Research uncovers potential sustainable refining method for lignin

Media contact: Blair Fannin, 979-845-2259, b-fannin@tamu.edu

Dr. Joshua Yuan, chair of Synthetic Biology and Renewable products at Texas A&M University and Texas A&M AgriLife Research scientist. (Texas A&M AgriLife photo)

COLLEGE STATION – Lignin, used as a renewable resource to produce high-value products, has presented both production and economical challenges for biorefinery operations.

However, a Texas A&M AgriLife Research scientist suggests the use of an extraction method, plus other refining processes to produce multiple lignin streams.

Dr. Joshua Yuan, chair of Synthetic Biology and Renewable products at Texas A&M University, has published his research findings in Green Chemistry, the peer-reviewed journal of the Royal Society of Chemistry, available at https://rsc.li/2T9Krt8 .

   Sustainable biorefinery heavily depends on the generation of value-added products, particularly from lignin. Despite considerable efforts, the production of fungible lignin bioproducts is still hindered by the poor fractionation and low reactivity of lignin, according to the journal article, which is featured on the cover.

Yuan proposes the use of selective organic solvent extraction, also known as SOFA, a process that uses different conditions such as pH and temperature to derive lignin with different chemistry.

“This process is used so that a variety of lignin particles with different features can be produced,” he said. “This will allow different functionality. It is an important consideration for applications like drug delivery and nanocomposites.”

As a result, he said, tailoring the lignin chemistry using SOFA provides a sustainable means for upgrading the low-value lignin and thus contributes to the profitability of biorefineries.

“Lignocellulosic biomass can be used to produce second-generation biofuel, or advanced biofuel, which will be a sustainable and alternative solution to traditional fossil fuel,” Yuan said. “Basically, grass-like sorghum and switchgrass can be grown to fix carbon dioxide and processed into ethanol for fuel.

“Considering the high yield of energy sorghum, energy cane and other feedstock, the productivity per acre is much higher than corn ethanol. This will reduce carbon balance and improve the energy output of biofuel. For perennial feedstock like switchgrass and energy cane, it also promotes soil and water conservation as well as biodiversity.”

Yuan said the problem is that lignin is the waste in this biorefinery process, which negatively impacts the economics and sustainability of the biorefinery. He said the utilization of lignin for high-value products will improve biorefinery cost-effectiveness and sustainability significantly.

“Lignin nanoparticle is a high-value product that could achieve this, when it is used for bulk products like slow-release fertilizer,” he said. “Another very important aspect is that lignin is generally considered safe and biocompatible. And lignin nanoparticle can be used for drug delivery.”

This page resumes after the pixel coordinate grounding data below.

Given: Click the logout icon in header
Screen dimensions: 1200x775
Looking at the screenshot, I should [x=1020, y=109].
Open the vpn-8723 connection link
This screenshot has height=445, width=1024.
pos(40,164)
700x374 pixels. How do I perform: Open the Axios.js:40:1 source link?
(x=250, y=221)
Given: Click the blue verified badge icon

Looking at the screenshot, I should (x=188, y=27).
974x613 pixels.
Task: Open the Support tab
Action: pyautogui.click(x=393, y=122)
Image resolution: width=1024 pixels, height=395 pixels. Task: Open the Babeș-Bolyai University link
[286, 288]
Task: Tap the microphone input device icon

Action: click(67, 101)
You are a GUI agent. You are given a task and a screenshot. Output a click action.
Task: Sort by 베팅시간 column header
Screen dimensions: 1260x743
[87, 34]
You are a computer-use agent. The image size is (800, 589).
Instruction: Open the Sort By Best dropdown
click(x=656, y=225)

Yuan said one of the most important challenges in biorefinery, specifically lignocellulosic biorefinery, is to utilize lignin for high-value products, Yuan said.

“Most of the current biorefinery configuration focuses on ethanol as the single product, which brings limited value to the output,” he said. “If you look at the corn ethanol biorefinery, they have distillers grains and corn oil as the byproducts to add value, so that the refinery can make money. In the same way, the petroleum biorefinery industry utilizes every bit of feedstock to produce different (preferably higher value) products.

“Lignocellulosic biorefinery needs to use complete feedstock to produce different products and if possible, high-value products, to make the refinery economically feasible. This requires new biorefinery processes like SOFA.”

Yuan said a plant cell wall has three major components: cellulose, hemicellulose and lignin. Both cellulose and hemicellulose are sugar-based, and can be used for ethanol fermentation.

“But lignin is an aromatic polymer, and we need to find good use for it. This paper provides one of the solutions. My lab has been focused on this, and we have developed routes to produce high quality carbon fiber, nanoparticles, asphalt binder modifier, bioplastics and biodiesel from lignin. This research was supported by the Department of Energy Bioenergy Technology Office.”